Work order :: Skip the images and print the listing exactly.

Material shown ::
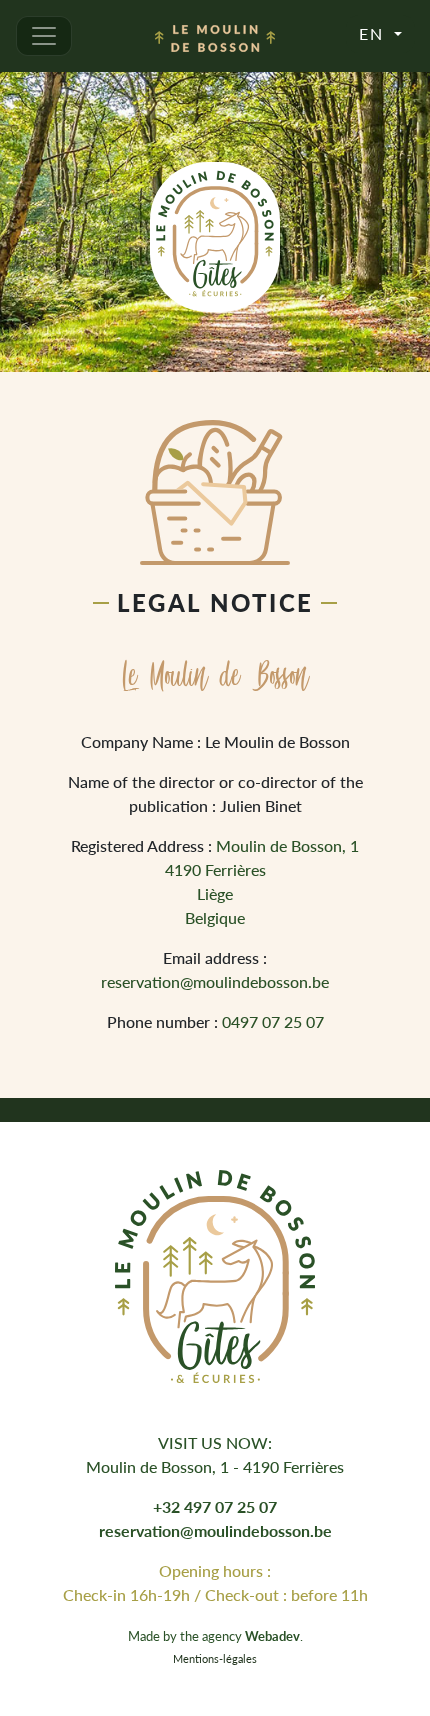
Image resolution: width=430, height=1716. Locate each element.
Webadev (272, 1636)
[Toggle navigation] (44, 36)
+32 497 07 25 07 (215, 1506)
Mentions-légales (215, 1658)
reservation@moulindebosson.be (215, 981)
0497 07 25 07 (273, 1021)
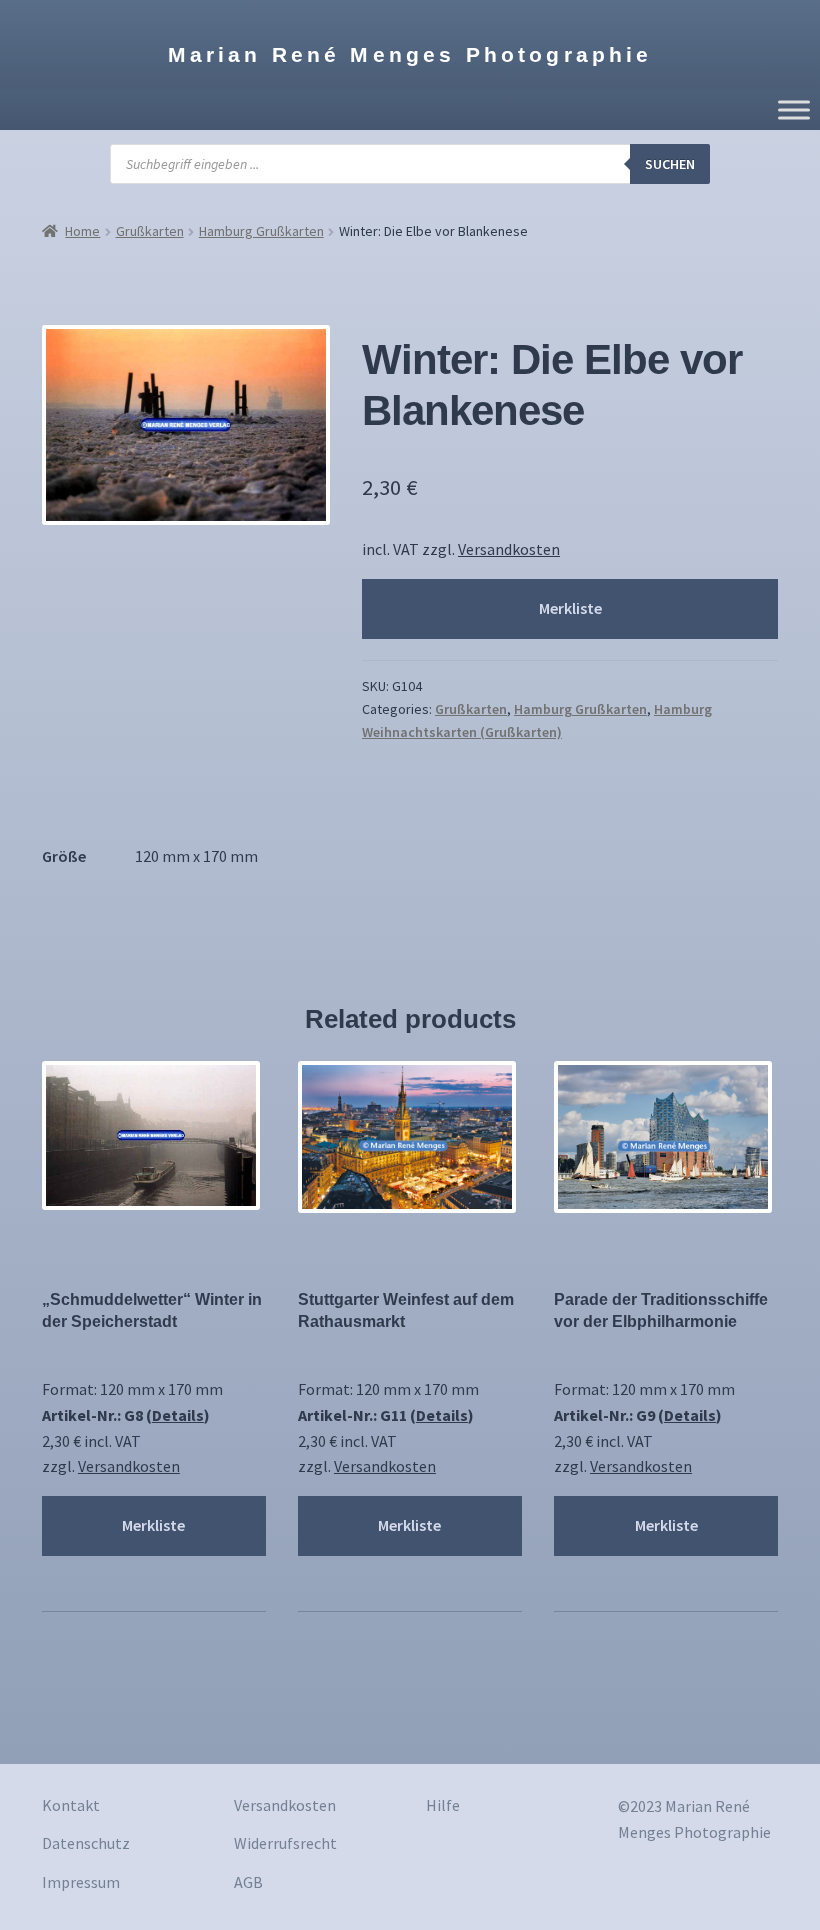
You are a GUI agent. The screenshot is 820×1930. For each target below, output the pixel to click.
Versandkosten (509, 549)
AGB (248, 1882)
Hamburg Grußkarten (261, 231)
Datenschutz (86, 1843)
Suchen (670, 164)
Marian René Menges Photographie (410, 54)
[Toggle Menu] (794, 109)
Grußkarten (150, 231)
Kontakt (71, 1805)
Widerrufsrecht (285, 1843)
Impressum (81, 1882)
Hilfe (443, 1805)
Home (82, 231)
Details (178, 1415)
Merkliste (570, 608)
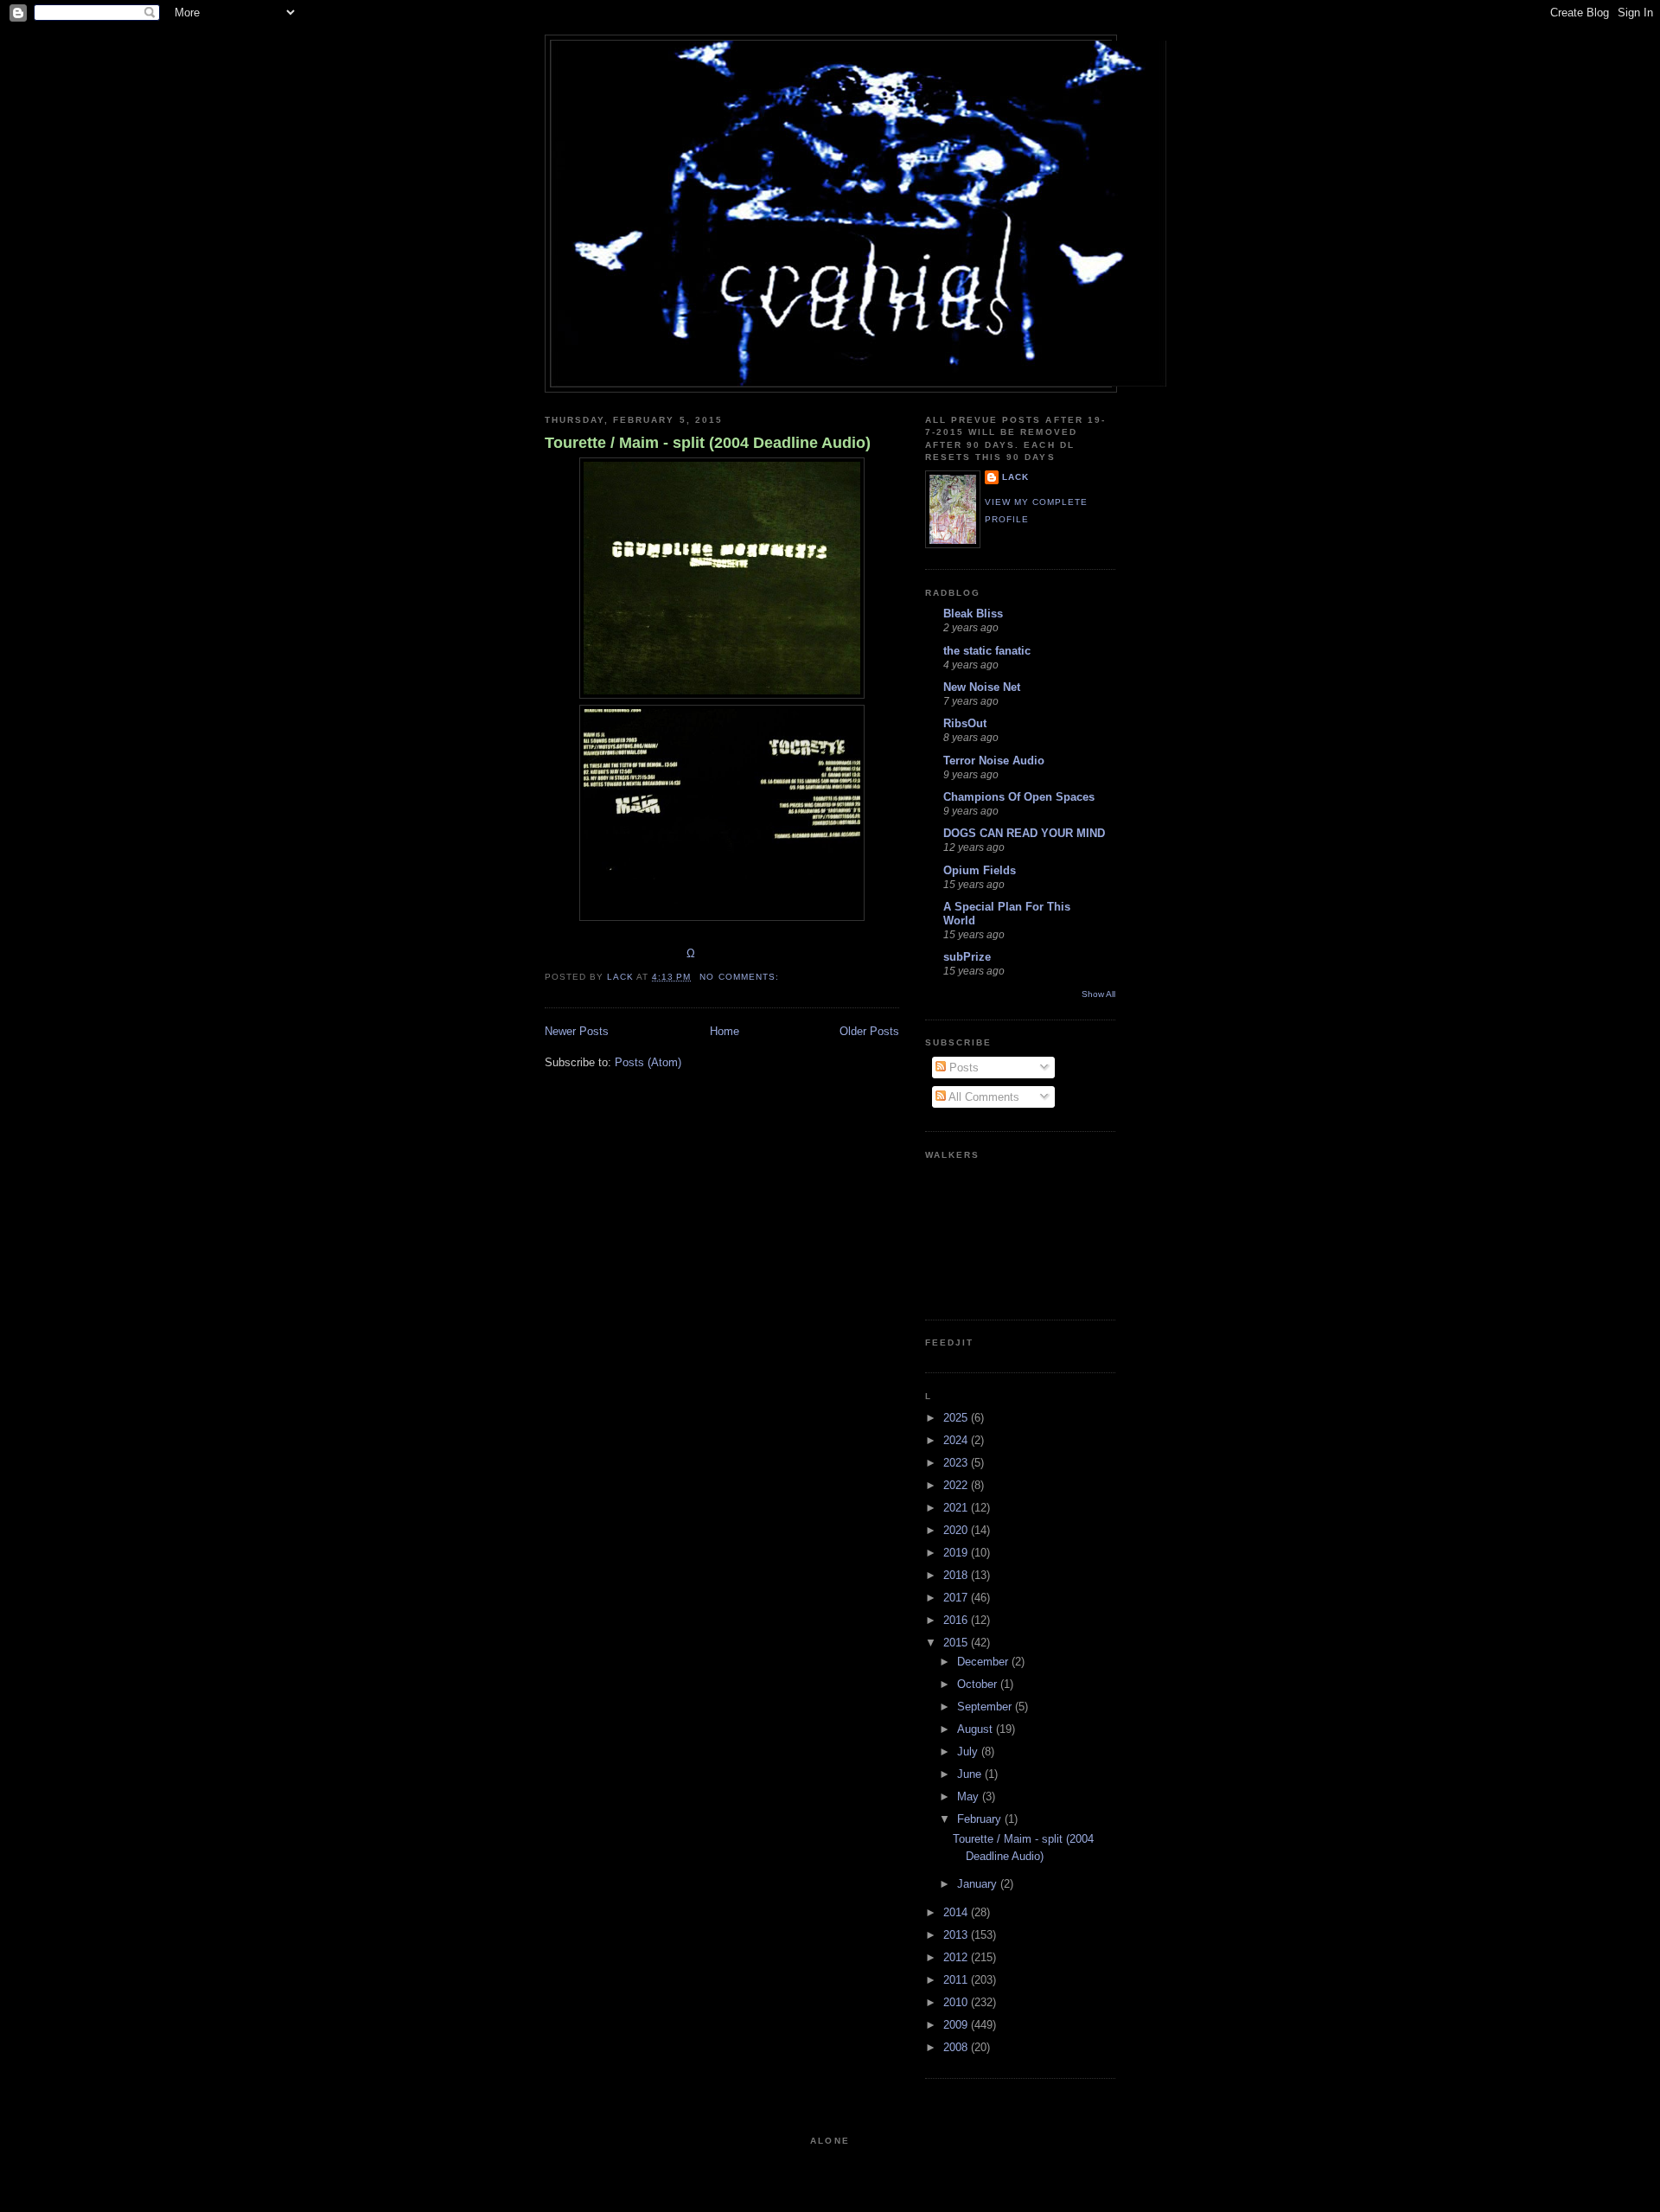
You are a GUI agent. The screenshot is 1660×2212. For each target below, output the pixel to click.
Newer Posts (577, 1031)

Written answer ::
Image resolution: width=430, height=1716. Locate each element.
Webadev (272, 1636)
[Toggle navigation] (44, 36)
+32 497 07 25 07 (215, 1506)
Mentions-légales (215, 1658)
reservation@moulindebosson.be (215, 981)
0497 07 25 07 (273, 1021)
You are a GUI agent. The screenshot is 820×1930. For each target below, output the pixel to click.
Versandkosten (509, 549)
AGB (248, 1882)
Hamburg Grußkarten (261, 231)
Datenschutz (86, 1843)
Suchen (670, 164)
Marian René Menges Photographie (410, 54)
[Toggle Menu] (794, 109)
Grußkarten (150, 231)
Kontakt (71, 1805)
Widerrufsrecht (285, 1843)
Impressum (81, 1882)
Hilfe (443, 1805)
Home (82, 231)
Details (178, 1415)
Merkliste (570, 608)
You are a GUI agent. The screenshot is 1660×2212. For each target below, output the pixel to click.
Newer Posts (577, 1031)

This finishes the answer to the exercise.